The industrial era was driven by the assumption that our resources are limitless. The production of goods also means the production of markets, then the production of consumers. In the hyper-capitalist model, national growth is often associated the Gross Domestic Production (GDP) or quantity of consumption. At the level of the urban environment, growth is often associated with real estate developments, new malls, retail centers, Olympic parks, cultural institutions and international expositions. Logan and Molotch describe this contemporary view as the view of the city as a “growth machine”. The meaning of growth is, however, much denser and more complex than is outlined by contemporary media or society. Within the context of a globalized and capitalist economy, there has been a misunderstood propaganda of symbolic growth. Symbolic growth is characterized by manifestations such as large government expenditures on physical infrastructures, urban revitalization, tabula rasa developments and increase in entertainment or retail spaces. In the increasingly fast-paced economy, Fanstein laments, “economic composition of places seems to have become less and less permanent”, more transient. As a result, cities struggle to respond and often result with a negative compromise of neoliberal policies.

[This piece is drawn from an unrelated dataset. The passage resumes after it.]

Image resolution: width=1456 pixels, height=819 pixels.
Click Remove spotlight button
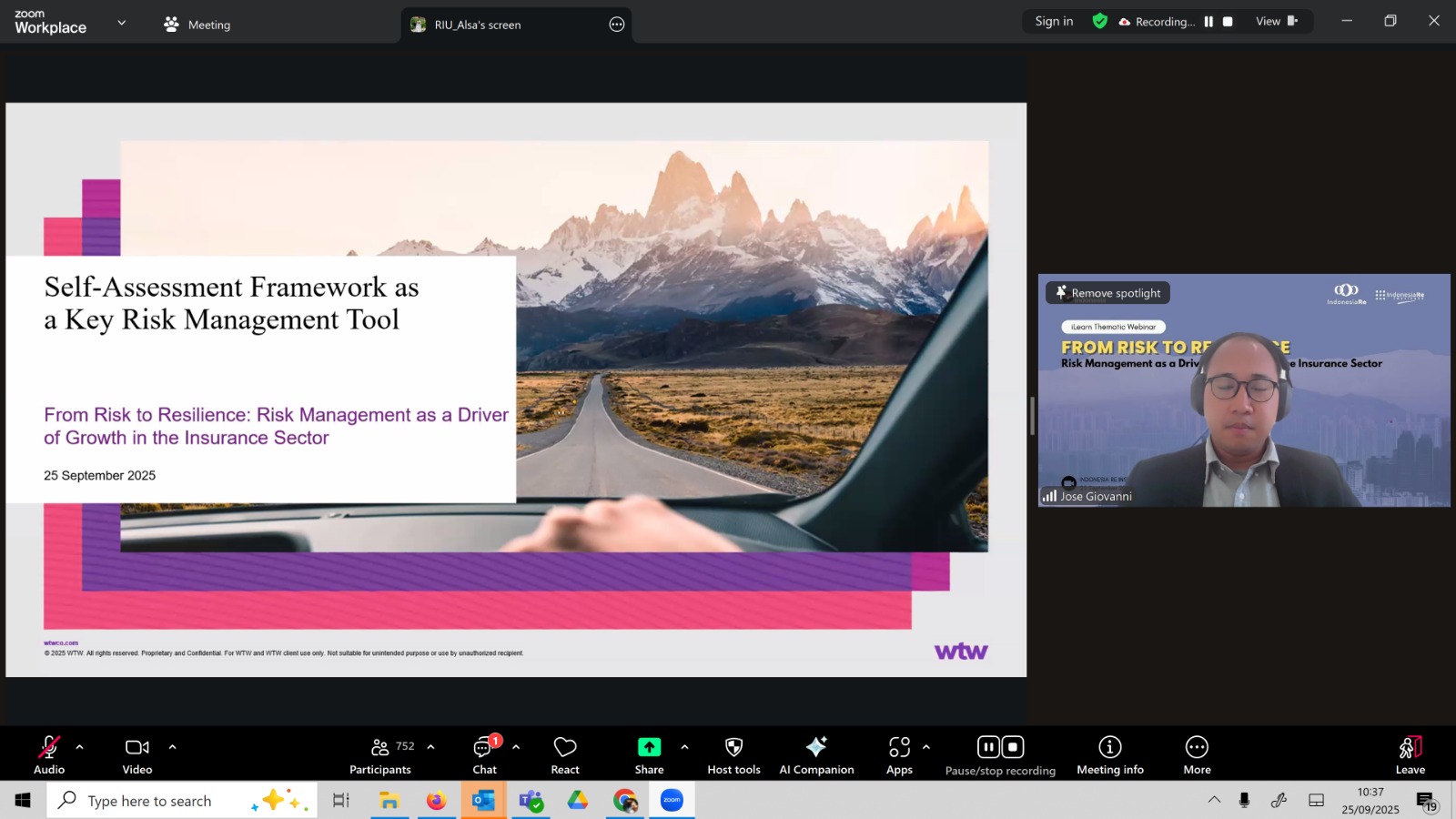(1107, 293)
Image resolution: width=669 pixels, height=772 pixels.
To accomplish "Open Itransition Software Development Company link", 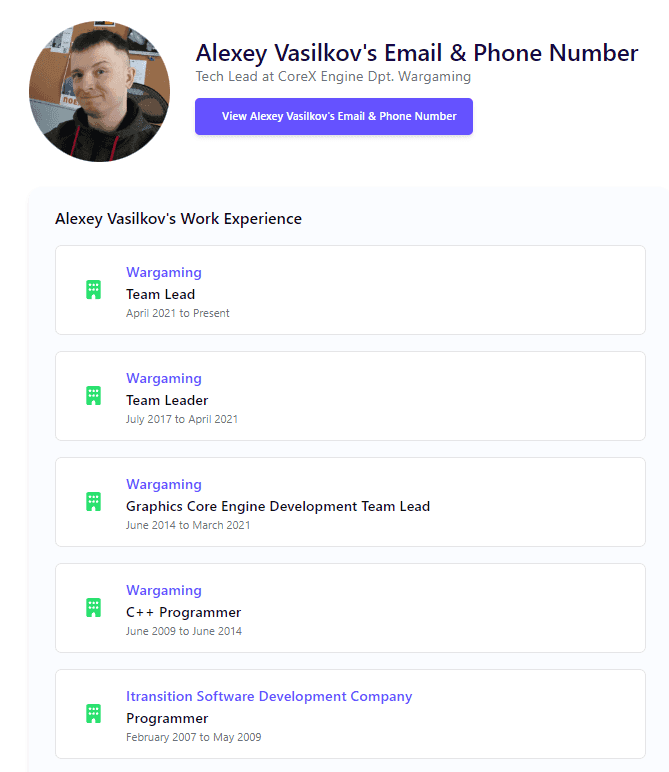I will [x=269, y=697].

The notion of transient urbanism is an aggregate of hyper-capitalism, globalized economy that is mobilized through neoliberal campaigns in American cities. Capital and political investments are often directed towards pure economic growth or symbolic growth rather than real growth. This results in often short-term solutions or responses to urban problems that lacks foresight. The conditions of contemporary neoliberal cities are also “transient” in a way that they are often structurally vulnerable to global economic shifts. These transient factors – ideology, culture and economic models – accelerate or move faster than physical infrastructures, population, demographic compositions and often times political will. As a result, cities suffer from negative consequences such as uneven development, unsustainable shrinking cities, political decentralization, economic injustice and displacement of the urban poor.

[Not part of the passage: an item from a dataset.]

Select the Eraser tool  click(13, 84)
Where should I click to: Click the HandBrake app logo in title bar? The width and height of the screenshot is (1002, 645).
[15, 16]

Fainstein calls for a “new strategy for growth” so as to counter declining urban conditions. This new “strategy” should fall short of a “One Size Fits All” model but more of a dynamic process that emphasize resilience over transient forms. The definition of resilience in cities is foresightedness and the ability of systems to persist, adapt and change to external forces. In the resilience model, authorities, regimes or institutions act as the immune system of the urban environment. They act to diagnose persistent problems or new problems that is created by the polarized global economy. When institutions take a neoliberal stance or a conceited dedication to pure economic growth, the city becomes vulnerable to the virulent attacks of the volatile global economy. As Fainstein suggests, cities need to “escape from total determination by outside forces” and find “a formula that will limit capitalist hegemony within both the workplace and the community”. The argument towards resilience can be made through a discursive approach as well as looking at current progressive movements and direct actions being applied.